[cabfpub] On the use of misuse - and the necessity to remove it

Moudrick M. Dadashov md at ssc.lt
Fri Jun 8 02:36:17 MST 2018


Would it help if we define its antonym e.g. "designed for or capable of 
a particular function or use"?

Thanks,
M.D.


On 2018-06-07 17:32, Ryan Sleevi via Public wrote:
> On Thu, Jun 7, 2018 at 10:24 AM, Geoff Keating <geoffk at apple.com>
> wrote:
> 
>>> On Jun 7, 2018, at 1:40 PM, Ryan Sleevi via Public
>> <public at cabforum.org> wrote:
>>> 
>>> In the pursuit of a definition, we tried to work backwards - what
>> are situations we think are misuse.
>> 
>> The dictionary definition of ‘misuse’ is:
>> 
>> use (something) in the wrong way or for the wrong purpose
> 
> I'm not sure how this helps us move forward - were you suggesting that
> 4.9.1.1 would read:
> 
> 4. The CA obtains evidence that the Certificate was used for the wrong
> way or for the wrong purpose;
> 
> With such a definition, this supposes there's a right way or right
> purpose.
> 
> 1) Do you believe the right purpose is wholly reflecting in the
> Subscriber Agreement or Terms of Use?
> 2) Do you believe the right way is wholly reflected in the definition
> I provided (from 1.1), that the right way is "used for authenticating
> servers accessible through the Internet"
>  
> 
>>> Another suggestion was that it involved scenarios where the
>> Subscriber private key was in an HSM, and itself was not
>> compromised, but had signed things it was not expected to.

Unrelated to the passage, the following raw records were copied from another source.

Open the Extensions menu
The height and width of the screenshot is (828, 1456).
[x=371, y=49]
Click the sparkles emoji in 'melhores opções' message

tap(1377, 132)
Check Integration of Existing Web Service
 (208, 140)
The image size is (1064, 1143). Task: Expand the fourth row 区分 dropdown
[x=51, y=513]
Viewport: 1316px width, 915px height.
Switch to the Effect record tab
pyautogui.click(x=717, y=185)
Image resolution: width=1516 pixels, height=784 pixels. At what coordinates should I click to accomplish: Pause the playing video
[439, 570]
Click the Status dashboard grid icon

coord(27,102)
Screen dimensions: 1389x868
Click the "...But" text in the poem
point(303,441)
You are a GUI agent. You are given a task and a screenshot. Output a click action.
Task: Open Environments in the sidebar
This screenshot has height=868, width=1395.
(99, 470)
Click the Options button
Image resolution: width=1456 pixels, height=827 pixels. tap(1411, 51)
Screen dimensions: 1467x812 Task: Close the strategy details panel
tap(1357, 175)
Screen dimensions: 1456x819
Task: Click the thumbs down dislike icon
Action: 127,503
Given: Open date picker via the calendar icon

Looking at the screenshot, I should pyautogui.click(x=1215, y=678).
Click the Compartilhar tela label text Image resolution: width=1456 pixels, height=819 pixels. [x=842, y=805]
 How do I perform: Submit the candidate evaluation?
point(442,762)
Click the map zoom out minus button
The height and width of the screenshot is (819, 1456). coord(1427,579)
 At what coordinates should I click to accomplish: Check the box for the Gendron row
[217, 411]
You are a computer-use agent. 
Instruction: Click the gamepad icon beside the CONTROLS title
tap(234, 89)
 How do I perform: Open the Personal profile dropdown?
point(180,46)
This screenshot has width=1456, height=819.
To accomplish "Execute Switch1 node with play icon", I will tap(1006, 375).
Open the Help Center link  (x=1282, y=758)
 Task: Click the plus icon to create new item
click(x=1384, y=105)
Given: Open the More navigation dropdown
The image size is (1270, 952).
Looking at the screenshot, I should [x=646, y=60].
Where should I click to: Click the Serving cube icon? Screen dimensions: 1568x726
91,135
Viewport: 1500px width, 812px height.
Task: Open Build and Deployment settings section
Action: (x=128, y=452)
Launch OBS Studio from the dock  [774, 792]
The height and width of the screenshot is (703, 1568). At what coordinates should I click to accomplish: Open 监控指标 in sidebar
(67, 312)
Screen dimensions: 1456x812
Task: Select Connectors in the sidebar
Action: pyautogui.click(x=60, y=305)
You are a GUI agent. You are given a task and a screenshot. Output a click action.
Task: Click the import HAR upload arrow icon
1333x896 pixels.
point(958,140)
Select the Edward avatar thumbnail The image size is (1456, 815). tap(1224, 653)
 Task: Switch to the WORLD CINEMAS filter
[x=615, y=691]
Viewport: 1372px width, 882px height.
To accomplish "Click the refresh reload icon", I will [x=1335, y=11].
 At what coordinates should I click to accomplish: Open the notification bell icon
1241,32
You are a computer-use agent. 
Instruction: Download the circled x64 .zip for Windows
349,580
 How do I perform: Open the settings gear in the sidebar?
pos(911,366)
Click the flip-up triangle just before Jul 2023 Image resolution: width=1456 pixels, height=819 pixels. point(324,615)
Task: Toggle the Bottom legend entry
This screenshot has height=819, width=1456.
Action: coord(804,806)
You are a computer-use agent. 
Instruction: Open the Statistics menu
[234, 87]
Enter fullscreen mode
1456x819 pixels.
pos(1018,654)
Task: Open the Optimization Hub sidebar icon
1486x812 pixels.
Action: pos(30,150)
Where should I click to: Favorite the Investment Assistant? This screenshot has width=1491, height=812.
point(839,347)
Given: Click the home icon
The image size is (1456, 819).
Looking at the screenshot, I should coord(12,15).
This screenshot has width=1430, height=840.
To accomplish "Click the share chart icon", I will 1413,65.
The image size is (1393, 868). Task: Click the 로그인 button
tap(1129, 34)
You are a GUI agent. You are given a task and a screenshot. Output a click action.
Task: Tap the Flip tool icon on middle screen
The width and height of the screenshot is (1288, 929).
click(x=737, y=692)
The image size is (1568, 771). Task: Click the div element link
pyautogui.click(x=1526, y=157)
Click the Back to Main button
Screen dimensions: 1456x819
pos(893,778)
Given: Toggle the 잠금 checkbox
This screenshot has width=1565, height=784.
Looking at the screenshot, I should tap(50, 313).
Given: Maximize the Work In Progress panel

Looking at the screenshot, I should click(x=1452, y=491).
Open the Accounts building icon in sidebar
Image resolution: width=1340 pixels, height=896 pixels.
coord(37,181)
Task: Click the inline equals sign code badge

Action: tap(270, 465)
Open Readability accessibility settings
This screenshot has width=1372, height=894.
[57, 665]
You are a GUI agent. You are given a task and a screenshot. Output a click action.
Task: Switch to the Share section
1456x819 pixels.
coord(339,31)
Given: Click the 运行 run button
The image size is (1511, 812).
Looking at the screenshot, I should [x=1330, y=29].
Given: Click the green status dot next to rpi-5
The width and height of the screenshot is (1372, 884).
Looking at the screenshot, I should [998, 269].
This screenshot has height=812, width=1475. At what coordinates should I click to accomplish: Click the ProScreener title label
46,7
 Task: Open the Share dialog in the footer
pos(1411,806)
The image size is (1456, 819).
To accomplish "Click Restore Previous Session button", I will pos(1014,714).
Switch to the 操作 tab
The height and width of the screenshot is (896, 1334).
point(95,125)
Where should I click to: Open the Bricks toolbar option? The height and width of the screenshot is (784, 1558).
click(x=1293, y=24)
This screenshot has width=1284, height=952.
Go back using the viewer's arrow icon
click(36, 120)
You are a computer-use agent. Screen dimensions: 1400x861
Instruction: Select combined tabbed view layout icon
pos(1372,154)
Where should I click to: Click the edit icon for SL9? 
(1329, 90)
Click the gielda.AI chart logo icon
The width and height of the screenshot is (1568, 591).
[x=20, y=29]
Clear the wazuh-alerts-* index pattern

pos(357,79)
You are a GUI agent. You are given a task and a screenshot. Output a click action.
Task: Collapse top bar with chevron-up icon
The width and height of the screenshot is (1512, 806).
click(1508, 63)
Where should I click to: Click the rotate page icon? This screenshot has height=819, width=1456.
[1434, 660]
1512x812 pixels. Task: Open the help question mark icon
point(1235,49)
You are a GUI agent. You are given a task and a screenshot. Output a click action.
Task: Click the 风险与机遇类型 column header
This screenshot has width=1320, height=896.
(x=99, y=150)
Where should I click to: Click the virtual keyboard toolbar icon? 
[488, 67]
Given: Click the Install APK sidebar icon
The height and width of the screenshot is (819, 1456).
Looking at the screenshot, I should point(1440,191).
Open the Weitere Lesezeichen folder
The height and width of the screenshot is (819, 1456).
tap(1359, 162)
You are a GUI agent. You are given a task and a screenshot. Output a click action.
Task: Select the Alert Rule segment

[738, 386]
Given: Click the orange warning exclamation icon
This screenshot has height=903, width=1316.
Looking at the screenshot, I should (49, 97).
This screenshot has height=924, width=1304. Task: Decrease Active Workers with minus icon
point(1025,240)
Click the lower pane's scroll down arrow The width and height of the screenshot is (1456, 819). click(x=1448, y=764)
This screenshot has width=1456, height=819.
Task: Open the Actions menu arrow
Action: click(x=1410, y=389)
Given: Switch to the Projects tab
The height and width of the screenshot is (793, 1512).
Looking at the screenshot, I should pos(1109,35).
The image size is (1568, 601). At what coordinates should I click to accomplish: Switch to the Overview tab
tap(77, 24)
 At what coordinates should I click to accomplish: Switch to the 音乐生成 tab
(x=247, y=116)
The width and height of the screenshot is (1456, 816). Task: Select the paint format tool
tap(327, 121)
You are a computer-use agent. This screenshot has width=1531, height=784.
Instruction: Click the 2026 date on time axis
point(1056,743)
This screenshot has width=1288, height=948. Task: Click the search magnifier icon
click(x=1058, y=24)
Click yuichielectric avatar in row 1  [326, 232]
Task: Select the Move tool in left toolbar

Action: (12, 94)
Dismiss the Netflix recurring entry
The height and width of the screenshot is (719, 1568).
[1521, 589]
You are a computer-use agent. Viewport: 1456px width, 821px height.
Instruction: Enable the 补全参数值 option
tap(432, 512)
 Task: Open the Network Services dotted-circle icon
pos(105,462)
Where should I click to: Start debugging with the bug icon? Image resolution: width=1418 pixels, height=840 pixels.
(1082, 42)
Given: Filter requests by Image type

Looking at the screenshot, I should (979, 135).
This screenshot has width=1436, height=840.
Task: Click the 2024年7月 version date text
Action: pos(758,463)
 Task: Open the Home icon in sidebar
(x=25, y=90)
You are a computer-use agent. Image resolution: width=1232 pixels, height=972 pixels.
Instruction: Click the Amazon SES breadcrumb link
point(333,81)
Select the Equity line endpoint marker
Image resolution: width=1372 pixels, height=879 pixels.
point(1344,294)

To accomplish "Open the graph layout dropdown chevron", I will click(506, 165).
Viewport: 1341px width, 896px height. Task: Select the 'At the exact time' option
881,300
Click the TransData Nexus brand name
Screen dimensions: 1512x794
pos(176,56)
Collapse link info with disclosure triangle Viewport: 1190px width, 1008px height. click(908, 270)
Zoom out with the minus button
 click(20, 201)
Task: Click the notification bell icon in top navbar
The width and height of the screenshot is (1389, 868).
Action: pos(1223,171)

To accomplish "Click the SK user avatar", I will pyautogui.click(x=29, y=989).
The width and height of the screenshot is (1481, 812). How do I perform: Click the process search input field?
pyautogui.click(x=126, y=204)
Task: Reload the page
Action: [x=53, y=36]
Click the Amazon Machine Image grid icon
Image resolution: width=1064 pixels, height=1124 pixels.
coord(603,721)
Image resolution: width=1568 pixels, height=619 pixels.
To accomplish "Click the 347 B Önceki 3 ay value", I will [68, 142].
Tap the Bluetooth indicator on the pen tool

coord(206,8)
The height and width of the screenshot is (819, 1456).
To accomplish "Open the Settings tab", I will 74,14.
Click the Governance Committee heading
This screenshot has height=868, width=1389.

This
>> wasn't elaborated on further - so I'm uncertain if this meant things
>> other than the TLS handshake transcript - but this is already met by
>> our definition of Key Compromise in 1.6.1, that is:
>>> ""A Private Key is said to be compromised if its value has been
>> disclosed to an
>>>     unauthorized person, an unauthorized person has had access
>> to it, or there exists a
>>>     practical technique by which an unauthorized person may
>> discover its value. “""
>> 
>> If a key is in a HSM and not exportable, then its value is not
>> disclosed, nor does an unauthorized person have access *to the
>> key*.  Dictionary definition of ‘access’ is 'obtain, examine,
>> or retrieve’ none of which apply here.  So it is not covered by
>> Key Compromise.
> 
> I'm not sure - what are you providing an example of? I would think
> that, say, generating a signed message that was not authorized, then
> "an unauthorized person has access to it". Perhaps you could help me
> understand this misuse - is it that the signature was authorized and
> was directed to sign something that they didn't want to do?